**Text excerpt:**
Statistical analyses
To investigate how the pairwise log response ratio of the mean population parameters was affected by geographic and macroclimatic distance between populations, system type (island versus mainland) and taxonomy, we fitted Bayesian phylogenetic mixed models using the MCMCglmm package (Hadfield 2010).
We ran two general models, corresponding to phenotypic variability and genetic diversity respectively. For these general models, the model structure was: log_ratio(phenotypic trait or genetic diversity) ~ factor(mainland vs. island) + log10(geographic distance) + Kingdom (plant vs. animal) + macroclimatic distance + interaction (mainland vs. island) : log10(geographic distance) + interaction (mainland vs. island): macroclimatic distance . The models included phylogeny, study ID, and the response variable type (e.g. size, heterozygosity, totalling 16 levels for genetic diversity and 7 levels for phenotype variability, see Fig. S2.2 b, c) as random intercepts. Our models accounted for potential pseudoreplication issues associated with the process of pairwise comparison across populations and the phylogenetic structure of the data. If a population was represented in more than one pairwise comparison, using the full set of pairwise combinations for any group of populations would result in pseudoreplication. To avoid this, we used random pairwise comparisons between populations without replacement to create datasets where each population can only be represented once. For example, for comparisons in a system with three island populations, each dataset would only include one pairwise comparison to avoid any given population being represented more than once. To capture the full set of possible pairwise comparisons, we created 100 pairwise datasets, and each was then used to independently test our hypotheses. To ensure that the results were not due to the evolutionary history of species, phylogeny was included in the MCMCglmm model as a random effect (Hadfield 2010). Rather than using one phylogenetic tree and assuming no error in the tree structure or branch length, we created a distribution of 100 phylogenies from various sources that incorporated the errors associated with building phylogenetic trees (Supporting material S4). As a result of accounting for pairwise pseudoreplication and phylogenetic uncertainty, we ran 100 MCMCglmm models as described in the Multree package (Guillerme and Healy 2014), with each separate run associated with an independent pairwise dataset and a random phylogeny. As the posterior outputs of MCMC models are combinable, coefficient distributions were created by amalgamating coefficient posterior distributions from all runs.

**Extracted data:**

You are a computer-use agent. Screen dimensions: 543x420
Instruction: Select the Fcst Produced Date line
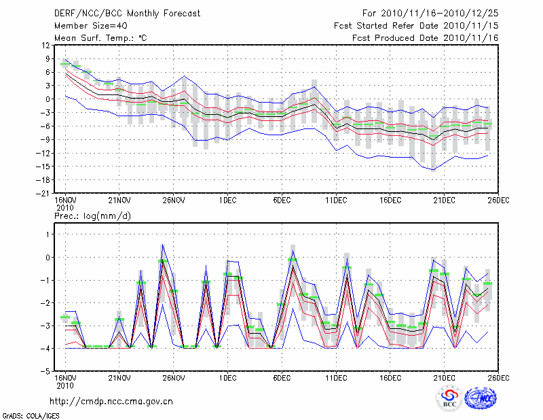[425, 38]
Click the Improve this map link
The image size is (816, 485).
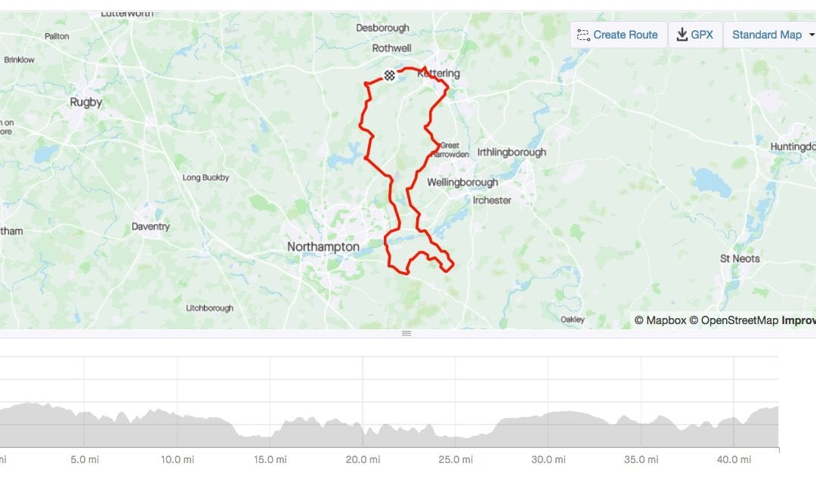(799, 320)
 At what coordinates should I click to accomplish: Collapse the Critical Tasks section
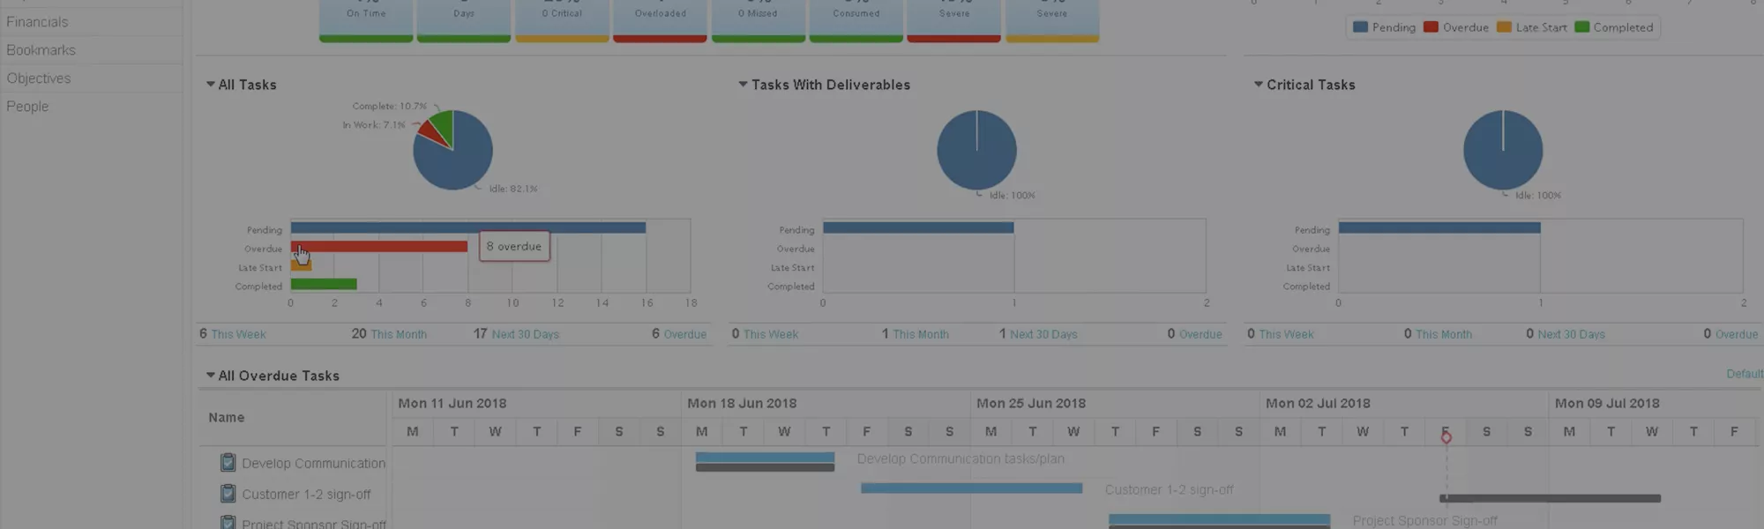(x=1259, y=85)
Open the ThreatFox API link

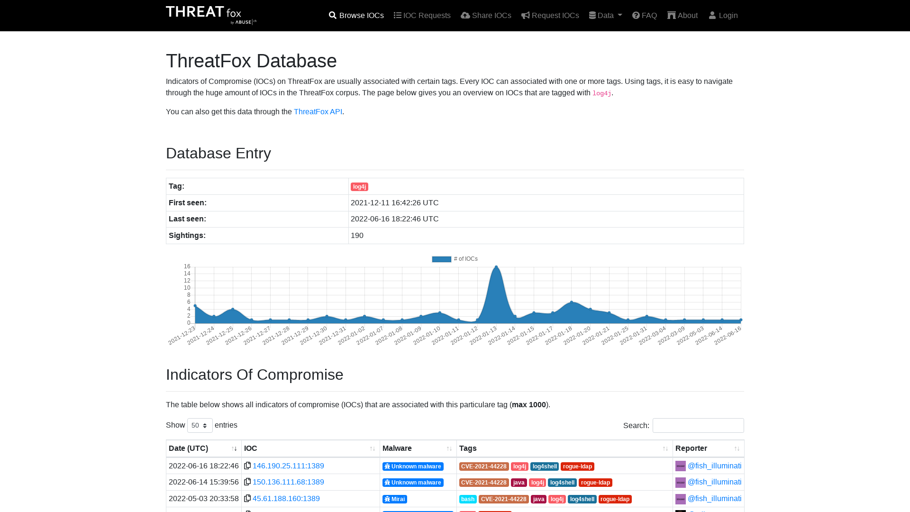pos(318,111)
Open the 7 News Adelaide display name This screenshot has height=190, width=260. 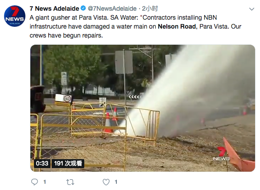pos(54,8)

**Complete the following:**
[A] From the statistical analyses text, give again the passage from "Statistical analyses" up to and including "package (Hadfield 2010).".
[B] Translate this sentence from the statistical analyses text into Spanish: "We ran two general models, corresponding to phenotypic variability and genetic diversity respectively."
[C] List every variable that the statistical analyses text says the models included as random intercepts.

**Responses to the exercise:**
[A]
Statistical analyses
To investigate how the pairwise log response ratio of the mean population parameters was affected by geographic and macroclimatic distance between populations, system type (island versus mainland) and taxonomy, we fitted Bayesian phylogenetic mixed models using the MCMCglmm package (Hadfield 2010).

[B] Ejecutamos dos modelos generales, correspondientes a la variabilidad fenotípica y a la diversidad genética, respectivamente.

[C]
- Phylogeny
- Study ID
- Response variable type